Background: Migraine and multiple sclerosis (MS) are frequent clinical partners, but the mechanisms and treatments of the comorbidity of the two are still unclear. This study aimed to investigate the shared mechanisms and predict potential drugs of migraine and MS with a view to provide new clues and approaches for clinical management. Methods: So firstly, PRJEB40032 (migraine) from ENA and GSE21942 (MS) from GEO were analyzed for differentially expressed genes (DEGs). And then, gene clusters and hub genes for common DEGs were identified, as well as functional annotation and pathway enrichment analysis were performed for exploring the gene signatures and molecular mechanisms of the comorbidity. Further, hub genes and critical pathways were evaluated by the receiver operating characteristic curves (ROC) and previous studies. Finally, the drugs targeting hub genes and critical pathways were predicted, of which drugs targeting both hub genes and critical pathways were further screened. Results: 112 DEGs were identified to be related to the comorbidity of migraine and MS, of which 9 hub genes (IL1B,JUN, CXCL8, FOS, ICAM1, MMP9, EGR1,LCN2, MMP8) were of high diagnostic value for the comorbidity.
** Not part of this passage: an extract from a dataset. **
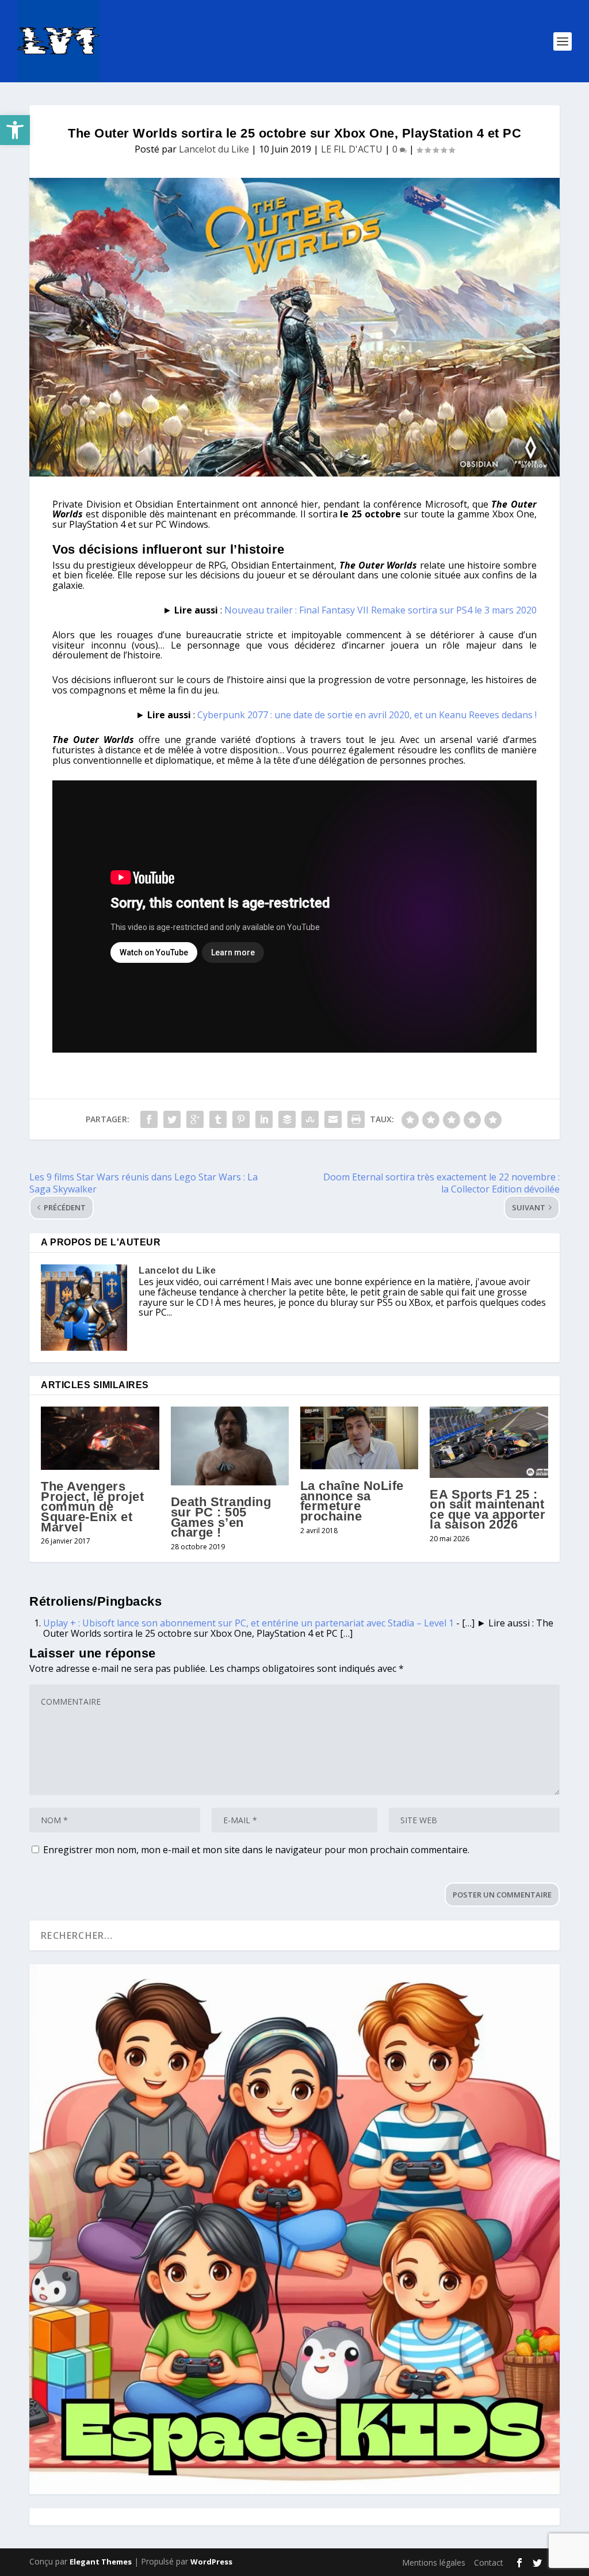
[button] (15, 130)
Functional annotation and pathway enrichment analysis showed that inflammatory response regulation and reactive oxygen species metabolism played a major role, and multiple pathways such as IL17 signaling pathway were involved in the comorbidity. 5 hub genes and 17 critical pathways were further evaluated, with predicted 112 and 535 drugs, respectively, including aspirin (non-steroidal anti-inflammatory drugs (NSAIDs)), baclofen (gamma-aminobutyric acid (GABA) receptor agonist), and melatonin (antioxidant). Ultimately, 10 drugs targeting both hub genes and critical pathways were screened, mainly anti-inflammatory drugs, immunological agents and antineoplastic drugs, in which there were three IL-1β inhibitors with high potential research value for the treatments of the comorbidity. Conclusions: We found that inflammation and oxidative stress were closely related to the comorbidity of migraine and multiple sclerosis. We also predicted some drugs for drawing on from each other and the comorbidity, such as NSAIDs, GABA receptor agonists/analogs andIL-1β inhibitors.